27 settembre 2018

La pensione che non c'è. Supplica in poesia di un vecchio parroco di Genga a Leone XII

(Archivio di Stato
di Roma,  Supplica di G.Albacini)
Siamo nel 1828, a Roma sul soglio pontificio siede Leone XII (28 settembre 1823-10 febbraio 1829)al secolo Annibale della Genga
Questo papa era nato a Genga, ridente comune oggi provincia di Ancona, il  2 agosto 1760 dal conte Ilario della Genga e dalla contessa Maria Luisa Pariberti di Fabriano.
Annibale era il sesto di dieci figli. 
Ma non vogliamo raccontare del papa, altri hanno già ampiamente studiato questo pontificato così centrale nella storia della Chiesa.
Vogliamo segnalare documenti e riflessioni sulla miserabile condizione di un vecchio parroco del territorio marchigiano,  che si rivolge in modo inconsueto a Leone XII   per ottenere un sussidio. 
Insomma una storia nascosta tra le carte conservate nell'Archivio di Stato di Roma.

LE SUPPLICHE. Per qualsiasi affare per il quale non si volesse o potesse seguire il normale iter burocratico amministrativo ci si poteva rivolgere alla clemenza del Pontefice, allo scopo di ottenere un rescritto favorevole.

────

* PROBLEMA POSTO 1
Nel testo sulla supplica a Leone XII, riporta il passo compreso tra "Ma non vogliamo" e "ottenere un sussidio.", estremi inclusi, e sostituisci "pontificato" con "papato".
* PROBLEMA POSTO 2
Secondo il testo sulla supplica a Leone XII, quale posto occupava Annibale della Genga tra i figli dei genitori?
* PROBLEMA POSTO 3
Prosegui il testo sulla supplica del vecchio parroco a Leone XII dal punto in cui si interrompe.

* DATI FORNITI

────

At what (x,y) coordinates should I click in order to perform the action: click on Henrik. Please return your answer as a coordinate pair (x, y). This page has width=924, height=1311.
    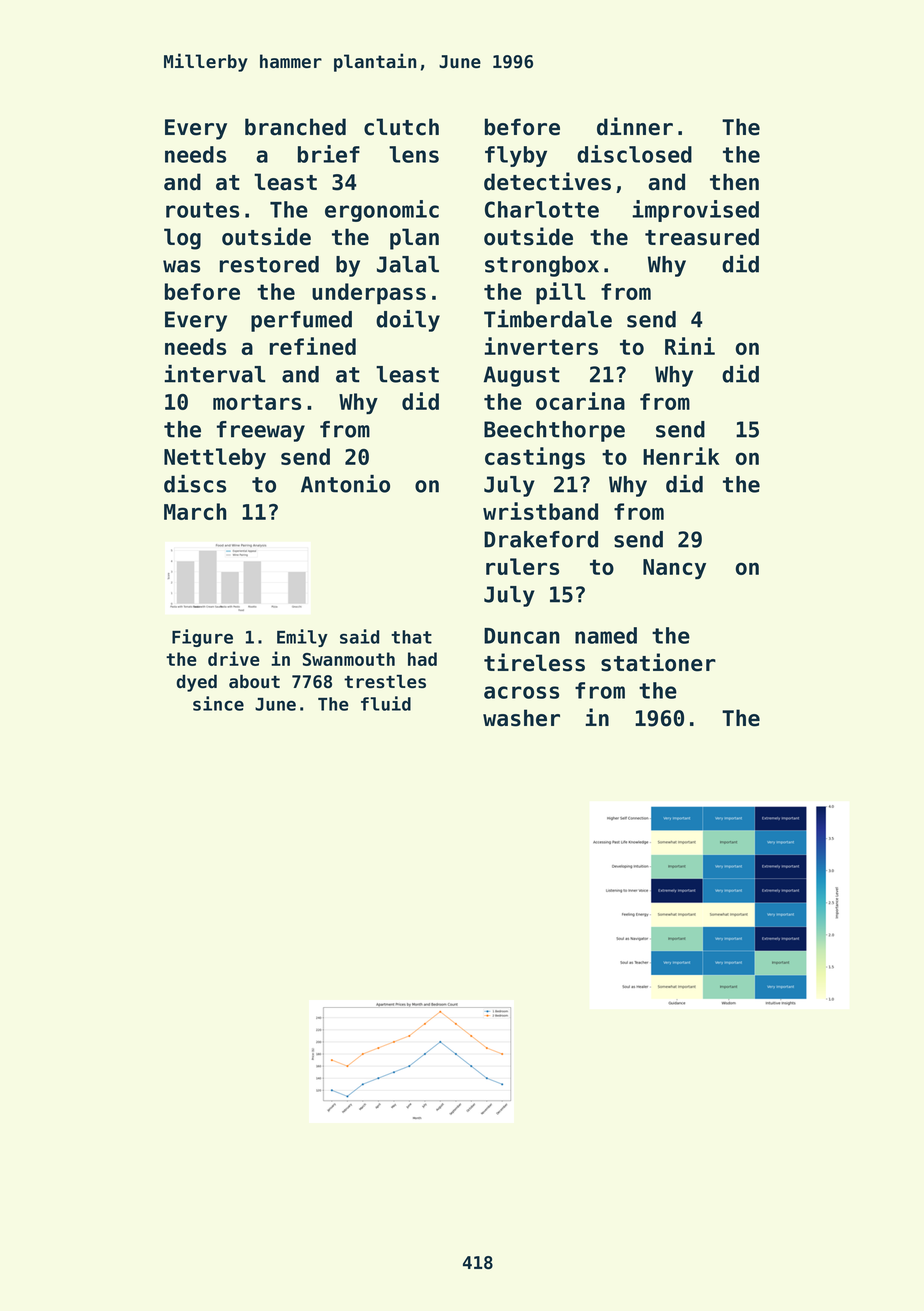
    Looking at the image, I should click on (681, 456).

────

* RISULTATO 1
Ma non vogliamo raccontare del papa, altri hanno già ampiamente studiato questo papato così centrale nella storia della Chiesa.
Vogliamo segnalare documenti e riflessioni sulla miserabile condizione di un vecchio parroco del territorio marchigiano,  che si rivolge in modo inconsueto a Leone XII   per ottenere un sussidio.

* RISULTATO 2
Era il sesto di dieci figli.

* RISULTATO 3
Inoltre al Sovrano si poteva altresì ricorrere contro provvedimenti emanati dall'autorità laica o religiosa che il ricorrente riteneva lesivi dei propri diritti o delle proprie aspettative. 

Il Pontefice esaminava il caso e di suo pugno, o dando opportune istruzioni al Segretario dei Memoriali, definiva il ricorso e il più delle volte lo rinviava all'autorità competente per l'esecuzione.

SUPPLICA SCRITTA IN RIMA. Nel 1828 a Papa Leone XII arriva, fra le tante, una supplica veramente speciale.  
Questo scritto non ha la solita forma discorsiva di uso comune: un concentrato di disgrazie, dolori, lutti, narrati al fine di muovere la benevolenza del papa, ma si tratta di un poemetto in sestine
Se singolare è la forma, il fine è invece comune: ottenere dal papa un sussidio, un aiuto economico. 
In un mondo segnato dalla precarietà, dalla mancanza di garanzie assistenziali, specie in vecchiaia quando non si poteva più lavorare, in tanti si rivolgevano direttamente al Papa. 

DON GIUSEPPE ALBACINI. Chi scrive è il sacerdote Giuseppe Albacini di Fabriano di anni 85. 
Leone XII
Albacini dichiara di essere stato già parroco di Pietrosara, frazione di Genga
Dai registri parrocchiali in effetti risulta che dal 1803 al 1820 tutti gli atti della parrocchia sono effettivamente firmati da Albacini. 
Perchè questo anziano  parroco gravato da problemi di salute e che è bravo a comporre in rima, si rivolge al pontefice Leone XII?   
Il parroco nella prima parte del poemetto denuncia tutti i suoi guai: la vecchiaia, la cecità entrambi accompagnate dall'estrema povertà.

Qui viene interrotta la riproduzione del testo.